High-Availability Clustering in the Open Source Ecosystem

From Alteeve Wiki
Jump to navigation Jump to search

 AN!Wiki :: High-Availability Clustering in the Open Source Ecosystem

Warning: This is not considered complete yet, and may contain mistakes and factual errors.

High-Availability Clustering in the Open Source Ecosystem

Two Histories, One Future

Prologue

Open-source high-availability clustering has a complex history that can cause confusion for new users. Many traces of this history are still found on the Internet, causing many new users to make false starts down deprecated paths in their early efforts to learn HA clustering.
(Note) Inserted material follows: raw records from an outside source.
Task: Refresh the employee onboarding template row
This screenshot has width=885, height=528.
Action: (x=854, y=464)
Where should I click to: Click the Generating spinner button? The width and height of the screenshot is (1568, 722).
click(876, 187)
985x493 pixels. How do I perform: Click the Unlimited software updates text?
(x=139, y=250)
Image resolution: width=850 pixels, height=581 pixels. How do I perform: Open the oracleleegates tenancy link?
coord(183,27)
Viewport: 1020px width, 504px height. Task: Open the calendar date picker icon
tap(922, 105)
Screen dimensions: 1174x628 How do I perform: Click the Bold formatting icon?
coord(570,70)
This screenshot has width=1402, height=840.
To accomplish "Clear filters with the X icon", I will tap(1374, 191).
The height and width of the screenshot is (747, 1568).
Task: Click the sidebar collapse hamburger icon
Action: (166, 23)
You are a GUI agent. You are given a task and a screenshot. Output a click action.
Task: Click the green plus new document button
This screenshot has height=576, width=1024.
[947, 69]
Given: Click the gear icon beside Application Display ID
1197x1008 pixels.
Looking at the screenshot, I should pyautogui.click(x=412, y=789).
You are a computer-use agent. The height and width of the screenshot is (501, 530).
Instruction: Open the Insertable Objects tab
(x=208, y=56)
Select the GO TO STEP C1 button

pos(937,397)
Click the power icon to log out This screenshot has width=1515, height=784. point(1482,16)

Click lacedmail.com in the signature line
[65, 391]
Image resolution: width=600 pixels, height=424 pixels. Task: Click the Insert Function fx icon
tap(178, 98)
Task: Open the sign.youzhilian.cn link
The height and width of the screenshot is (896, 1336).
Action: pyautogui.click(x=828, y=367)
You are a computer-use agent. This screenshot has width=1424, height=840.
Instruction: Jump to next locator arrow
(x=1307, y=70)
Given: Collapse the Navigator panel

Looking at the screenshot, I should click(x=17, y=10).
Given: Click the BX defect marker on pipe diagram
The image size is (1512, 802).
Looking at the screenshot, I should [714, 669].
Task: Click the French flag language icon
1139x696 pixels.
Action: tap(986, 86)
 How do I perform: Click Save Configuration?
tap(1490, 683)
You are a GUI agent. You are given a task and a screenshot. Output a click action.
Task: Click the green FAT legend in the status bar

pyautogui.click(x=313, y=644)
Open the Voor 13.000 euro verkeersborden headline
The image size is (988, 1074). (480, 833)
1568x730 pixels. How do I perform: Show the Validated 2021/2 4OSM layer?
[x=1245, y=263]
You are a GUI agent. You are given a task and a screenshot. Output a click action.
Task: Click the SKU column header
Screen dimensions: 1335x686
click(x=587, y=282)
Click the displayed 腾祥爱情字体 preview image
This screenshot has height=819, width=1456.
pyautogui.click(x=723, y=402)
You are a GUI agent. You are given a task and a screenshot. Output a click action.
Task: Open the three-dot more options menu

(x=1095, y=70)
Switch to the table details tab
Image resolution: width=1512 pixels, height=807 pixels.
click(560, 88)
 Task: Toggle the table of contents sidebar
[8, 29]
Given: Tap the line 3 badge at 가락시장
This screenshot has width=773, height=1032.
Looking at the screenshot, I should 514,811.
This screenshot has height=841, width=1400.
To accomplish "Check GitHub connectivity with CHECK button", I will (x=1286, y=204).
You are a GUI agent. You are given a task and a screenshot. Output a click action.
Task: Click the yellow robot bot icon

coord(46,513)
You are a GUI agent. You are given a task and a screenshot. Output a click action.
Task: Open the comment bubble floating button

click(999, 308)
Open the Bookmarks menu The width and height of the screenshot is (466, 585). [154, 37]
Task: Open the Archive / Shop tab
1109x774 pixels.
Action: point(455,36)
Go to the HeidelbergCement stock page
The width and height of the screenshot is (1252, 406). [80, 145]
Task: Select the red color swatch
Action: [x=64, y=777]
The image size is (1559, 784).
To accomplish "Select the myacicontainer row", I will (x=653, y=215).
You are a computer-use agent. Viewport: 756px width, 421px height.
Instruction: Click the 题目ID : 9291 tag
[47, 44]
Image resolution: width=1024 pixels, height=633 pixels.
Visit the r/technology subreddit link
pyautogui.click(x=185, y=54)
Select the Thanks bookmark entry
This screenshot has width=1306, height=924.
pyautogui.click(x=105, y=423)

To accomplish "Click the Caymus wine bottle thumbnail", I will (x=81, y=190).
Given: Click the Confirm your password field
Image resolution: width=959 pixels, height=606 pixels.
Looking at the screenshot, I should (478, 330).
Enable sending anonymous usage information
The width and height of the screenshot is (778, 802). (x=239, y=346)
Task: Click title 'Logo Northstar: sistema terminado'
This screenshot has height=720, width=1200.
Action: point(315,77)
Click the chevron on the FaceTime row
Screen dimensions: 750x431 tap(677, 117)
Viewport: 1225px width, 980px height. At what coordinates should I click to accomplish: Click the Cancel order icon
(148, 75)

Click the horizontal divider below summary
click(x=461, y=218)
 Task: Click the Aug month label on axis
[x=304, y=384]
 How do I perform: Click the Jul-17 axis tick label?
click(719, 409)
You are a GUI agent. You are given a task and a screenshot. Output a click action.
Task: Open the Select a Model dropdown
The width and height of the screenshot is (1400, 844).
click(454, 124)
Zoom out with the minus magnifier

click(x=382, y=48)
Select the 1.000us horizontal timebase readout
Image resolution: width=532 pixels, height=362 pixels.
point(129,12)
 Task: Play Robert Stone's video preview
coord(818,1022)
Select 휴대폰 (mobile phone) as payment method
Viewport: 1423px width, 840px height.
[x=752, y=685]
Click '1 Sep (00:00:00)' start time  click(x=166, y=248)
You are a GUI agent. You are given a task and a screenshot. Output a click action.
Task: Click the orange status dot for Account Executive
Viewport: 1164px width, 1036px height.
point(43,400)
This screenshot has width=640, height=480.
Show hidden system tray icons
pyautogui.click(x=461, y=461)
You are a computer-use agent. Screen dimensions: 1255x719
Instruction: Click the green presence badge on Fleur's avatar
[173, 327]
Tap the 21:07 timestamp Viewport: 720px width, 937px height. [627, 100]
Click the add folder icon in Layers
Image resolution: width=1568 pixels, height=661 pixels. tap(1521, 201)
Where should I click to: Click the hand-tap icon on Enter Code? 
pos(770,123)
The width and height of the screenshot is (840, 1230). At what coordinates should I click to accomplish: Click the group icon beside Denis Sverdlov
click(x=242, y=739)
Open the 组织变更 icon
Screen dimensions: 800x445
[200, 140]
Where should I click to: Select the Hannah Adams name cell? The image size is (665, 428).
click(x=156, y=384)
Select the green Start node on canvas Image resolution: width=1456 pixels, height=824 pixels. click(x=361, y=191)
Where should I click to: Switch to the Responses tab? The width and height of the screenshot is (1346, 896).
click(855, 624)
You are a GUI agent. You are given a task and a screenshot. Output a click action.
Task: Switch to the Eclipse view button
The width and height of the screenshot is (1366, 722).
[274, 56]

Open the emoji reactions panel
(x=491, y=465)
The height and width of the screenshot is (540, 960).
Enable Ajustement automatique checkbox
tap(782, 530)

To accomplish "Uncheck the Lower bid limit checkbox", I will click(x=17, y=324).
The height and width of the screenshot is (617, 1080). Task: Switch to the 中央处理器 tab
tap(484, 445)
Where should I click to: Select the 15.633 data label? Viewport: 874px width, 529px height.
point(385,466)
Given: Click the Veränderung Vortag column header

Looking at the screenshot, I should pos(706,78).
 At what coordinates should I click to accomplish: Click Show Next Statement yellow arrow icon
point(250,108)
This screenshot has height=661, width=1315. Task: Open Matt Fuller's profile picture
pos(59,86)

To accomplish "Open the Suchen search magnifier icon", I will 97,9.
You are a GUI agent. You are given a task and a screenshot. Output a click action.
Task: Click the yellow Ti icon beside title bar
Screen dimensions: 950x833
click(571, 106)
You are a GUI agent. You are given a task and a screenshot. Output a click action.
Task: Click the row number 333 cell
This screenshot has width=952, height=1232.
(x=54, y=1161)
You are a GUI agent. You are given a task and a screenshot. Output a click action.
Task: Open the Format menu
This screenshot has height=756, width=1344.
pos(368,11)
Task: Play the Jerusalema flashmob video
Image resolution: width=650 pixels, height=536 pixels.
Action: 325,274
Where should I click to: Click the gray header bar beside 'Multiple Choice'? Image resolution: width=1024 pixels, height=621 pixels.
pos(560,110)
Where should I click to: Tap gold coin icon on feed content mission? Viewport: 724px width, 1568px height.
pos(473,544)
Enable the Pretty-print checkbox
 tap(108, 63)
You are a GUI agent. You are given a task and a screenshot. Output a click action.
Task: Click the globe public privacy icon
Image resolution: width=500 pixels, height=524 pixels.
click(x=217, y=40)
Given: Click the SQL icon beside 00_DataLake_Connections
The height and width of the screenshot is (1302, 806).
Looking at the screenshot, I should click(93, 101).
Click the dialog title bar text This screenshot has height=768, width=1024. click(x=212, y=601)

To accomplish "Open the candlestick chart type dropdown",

The principle goal of this document is to provide clarity on the future of open source clustering. If it succeeds in this goal, future new users will be less likely to start down the wrong path.

In order to understand the future, we must start in the past. Documenting the past is always a tricky prospect and prone to error. Should you have insight that would help improve the completeness or accuracy of this document, please contact contact us at "docs@alteeve.ca". We will reply as quickly as possible and will improve this document with your help.

Two Types of Clusters; HA and HPC

There are two distinct types of "clusters"; High-Availability clustering and High-Performance Compute clusters. The former, HA clusters, are designed to ensure the availability of services in spite of otherwise-catastrophic failures. The later, HPC clusters, are designed to speed up the processing of problems beyond the abilities of any single server.

This document speaks specifically about the history and future of high-availability clusters.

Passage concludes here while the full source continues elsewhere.